Molecular genetic diagnosis of de novo and recurrent bladder cancer.

Abstract

Bladder cancer, the second most common urological tumor, is usually diagnosed by endoscopy and biopsy of the lower urinary tract. However, this procedure is expensive, can cause discomfort to the patient and is a source of infection. Commercially available diagnostic systems measure protein byproducts of bladder carcinoma in voided urine; their sensitivity is only between 60-80%. Polymerase chain reaction (PCR)-based microsatellite analysis of the urine sediment (MAUS) is a noninvasive, inexpensive and easily performed analytical method which was introduced in the de novo diagnosis and follow-up of bladder cancer.
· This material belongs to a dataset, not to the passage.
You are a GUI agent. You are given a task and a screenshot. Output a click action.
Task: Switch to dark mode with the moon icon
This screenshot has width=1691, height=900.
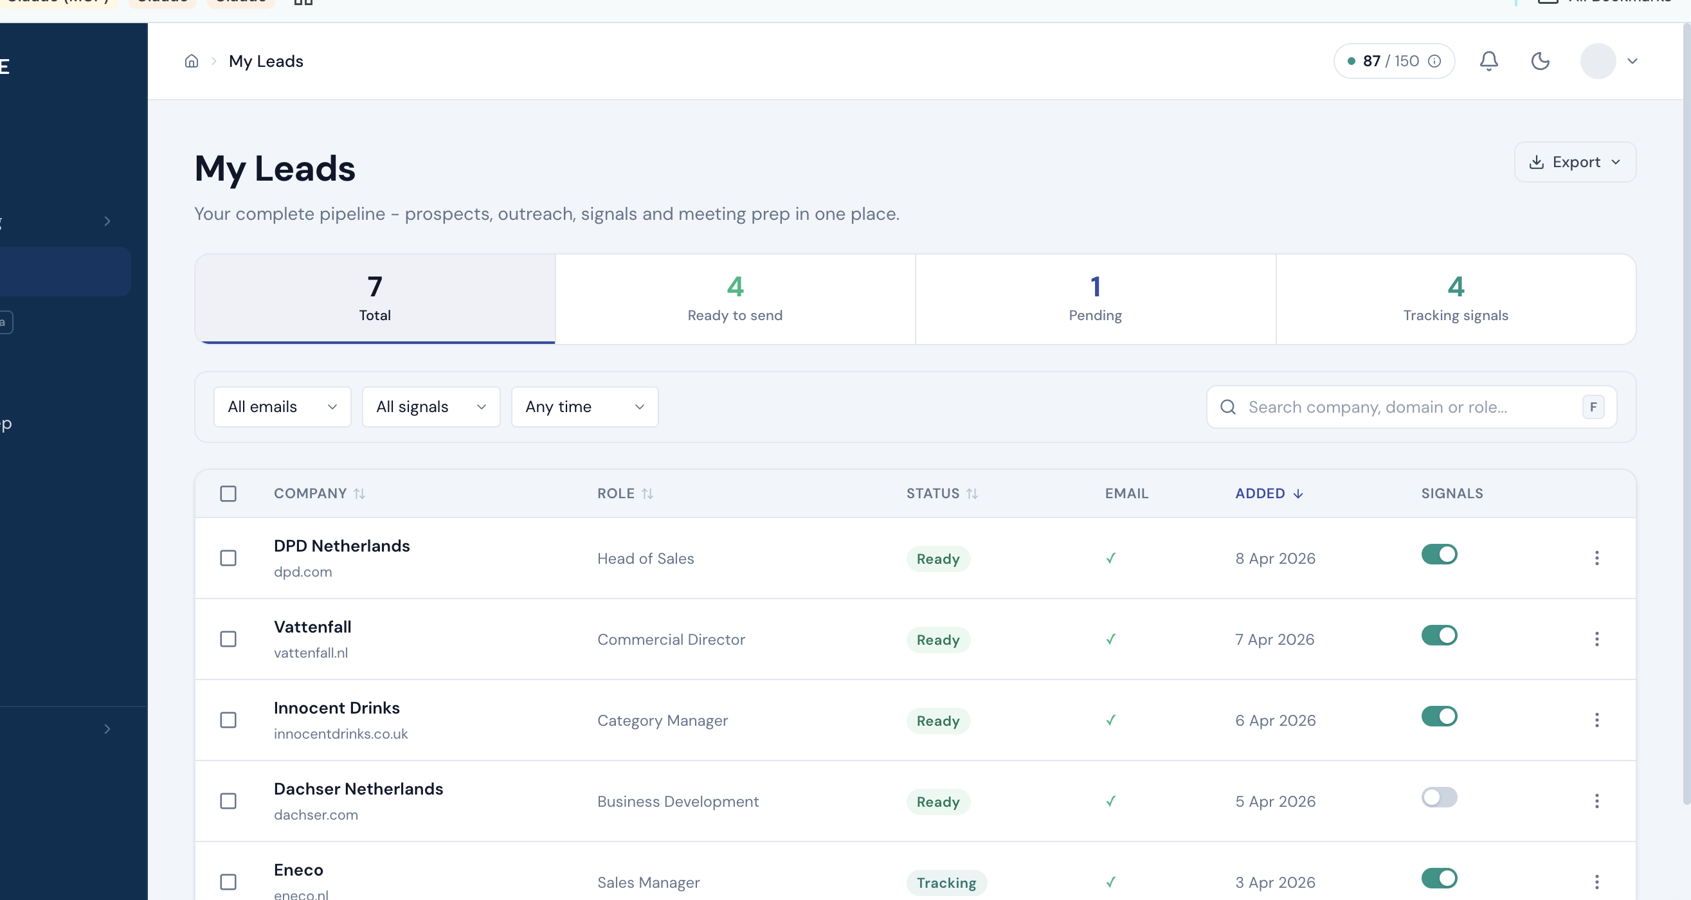point(1541,60)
By utilizing the PCR with 20 polymorphic microsatellite markers on different chromosomes and separating PCR products by electrophoresis on 7% denaturing polyacrylamide-formamide-urea slab gels, a 91% diagnostic sensitivity could be achieved. In order to minimize costs and analysis time, the separation and detection of PCR products was carried out by capillary array electrophoresis and two-color fluorescent primer labeling/laser beam detection in another study. The accuracy of both methods was the same. In either detection system, MAUS is an accurate and promising tool in the noninvasive diagnosis of bladder cancer.